Si la felicidad la apreciáramos en todos los pequeños detalles diarios de la vida el mundo sería más amable.

El valor de lo cotidiano

El canto de los pájaros, la brisa suave, el continuo rumor del agua de la lluvia, el color aterciopelado del cielo, la sonrisa de un bebé, la mirada cómplice de la persona que amas, la ayuda limpia del amigo, el respeto exquisito a la libertad que experimentas en tu familia o las pequeñas flores que piden paso en esta bellísima primavera son algunos ejemplos.

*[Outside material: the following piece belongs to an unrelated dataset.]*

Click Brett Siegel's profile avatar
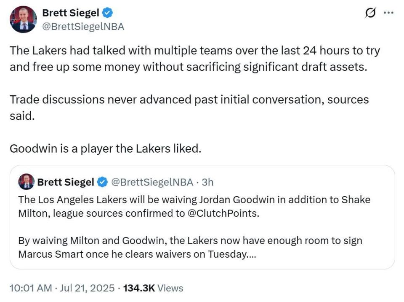Screen dimensions: 404x302 (x=23, y=19)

A ver si nos enteramos: aunque las cosas estén mal, cada amanecer sigue sorprendiéndonos y dándonos una oportunidad para vivir. Que sí, que hay quien vive mal, pero ¿qué le hacemos? ¿Nos cogemos todos de la mano y nos metemos en un saco de desesperación, asfixia y estrechez?
Hay que salir a la calle y mirar al cielo; pensar en el futuro y creer en el presente afrontando los retos que la vida nos pone por delante confiando en la Providencia, con un corazón grande y valorando los pequeños detalles con los que la existencia nos salpica y que, con cierta frecuencia, olvidamos porque estamos insertos en una dinámica de o bien no parar o bien de no hacer.

La contemplación de la creación de Dios, de los pequeños gestos de amabilidad, misericordia o ternura que podemos descubrir en los demás es un ejercicio muy sano que nos sitúa casi sin darnos cuenta en las antípodas de la desesperación y la tristeza. No pretendas que tu vida cambie de la noche a la mañana si vives sólo preocupado por el tener más y el vivir mejor a costa de tener y tener. Hay quienes viven tan ocupados en el hacer o el tener que olvidan el ser. Y entonces entran en una espiral de desesperación que les lleva al colapso. Se trata de vivir. Recuerda: de vivir desde lo sencillo, desde lo pequeño, desde el disfrute de la contemplación de lo que nos rodea. Y será entonces, cuando casi sin darte cuenta, experimentes la plenitud vital.